:: BRIEF ::
Starting at the line that contains "Click the Product Marketing heading", return every line down to the end of the records below, exactly as written.

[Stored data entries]
┌────────

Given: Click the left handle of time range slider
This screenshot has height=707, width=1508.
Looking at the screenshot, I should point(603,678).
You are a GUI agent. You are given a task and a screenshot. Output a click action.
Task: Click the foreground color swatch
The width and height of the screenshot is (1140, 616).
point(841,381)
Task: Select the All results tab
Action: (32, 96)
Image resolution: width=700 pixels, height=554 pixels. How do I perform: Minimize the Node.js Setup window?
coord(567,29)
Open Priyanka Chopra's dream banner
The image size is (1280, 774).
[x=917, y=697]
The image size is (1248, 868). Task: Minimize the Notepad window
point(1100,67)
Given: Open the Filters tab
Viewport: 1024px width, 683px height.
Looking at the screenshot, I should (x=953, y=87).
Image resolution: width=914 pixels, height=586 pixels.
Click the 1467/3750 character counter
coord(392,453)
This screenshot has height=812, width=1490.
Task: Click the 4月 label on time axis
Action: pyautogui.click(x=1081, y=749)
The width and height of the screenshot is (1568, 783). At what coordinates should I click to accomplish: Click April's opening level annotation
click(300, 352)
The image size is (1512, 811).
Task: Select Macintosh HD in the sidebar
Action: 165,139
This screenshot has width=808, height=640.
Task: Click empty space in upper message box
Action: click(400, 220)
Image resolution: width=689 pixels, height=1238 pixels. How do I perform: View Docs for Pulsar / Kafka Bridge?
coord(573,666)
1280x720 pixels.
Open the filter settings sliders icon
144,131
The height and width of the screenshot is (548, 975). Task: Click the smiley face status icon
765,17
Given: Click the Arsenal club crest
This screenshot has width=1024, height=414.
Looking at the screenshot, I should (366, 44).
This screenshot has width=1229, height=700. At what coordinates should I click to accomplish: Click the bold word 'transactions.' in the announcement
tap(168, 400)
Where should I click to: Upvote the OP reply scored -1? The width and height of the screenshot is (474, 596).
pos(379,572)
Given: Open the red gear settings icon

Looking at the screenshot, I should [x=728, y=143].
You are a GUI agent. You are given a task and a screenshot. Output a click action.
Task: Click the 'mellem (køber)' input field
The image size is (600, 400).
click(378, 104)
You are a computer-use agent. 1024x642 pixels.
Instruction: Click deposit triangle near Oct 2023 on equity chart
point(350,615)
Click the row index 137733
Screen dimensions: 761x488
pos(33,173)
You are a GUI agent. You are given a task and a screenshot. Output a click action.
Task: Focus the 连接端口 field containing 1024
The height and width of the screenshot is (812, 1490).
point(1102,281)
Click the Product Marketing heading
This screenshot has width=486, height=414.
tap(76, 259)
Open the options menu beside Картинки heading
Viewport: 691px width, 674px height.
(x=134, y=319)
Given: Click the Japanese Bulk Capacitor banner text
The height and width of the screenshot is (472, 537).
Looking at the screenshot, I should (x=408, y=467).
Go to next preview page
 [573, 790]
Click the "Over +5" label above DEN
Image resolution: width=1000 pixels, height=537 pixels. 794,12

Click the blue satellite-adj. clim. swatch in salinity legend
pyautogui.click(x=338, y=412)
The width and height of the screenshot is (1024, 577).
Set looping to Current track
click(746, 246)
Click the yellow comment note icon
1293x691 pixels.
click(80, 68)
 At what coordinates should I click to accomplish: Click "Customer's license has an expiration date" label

└────────

:: REPLY TO THE TASK ::
Click the Product Marketing heading
This screenshot has width=486, height=414.
tap(76, 259)
Open the options menu beside Картинки heading
Viewport: 691px width, 674px height.
(x=134, y=319)
Given: Click the Japanese Bulk Capacitor banner text
The height and width of the screenshot is (472, 537).
Looking at the screenshot, I should (x=408, y=467).
Go to next preview page
 [573, 790]
Click the "Over +5" label above DEN
Image resolution: width=1000 pixels, height=537 pixels. 794,12

Click the blue satellite-adj. clim. swatch in salinity legend
pyautogui.click(x=338, y=412)
The width and height of the screenshot is (1024, 577).
Set looping to Current track
click(746, 246)
Click the yellow comment note icon
1293x691 pixels.
click(80, 68)
 At what coordinates should I click to accomplish: Click "Customer's license has an expiration date" label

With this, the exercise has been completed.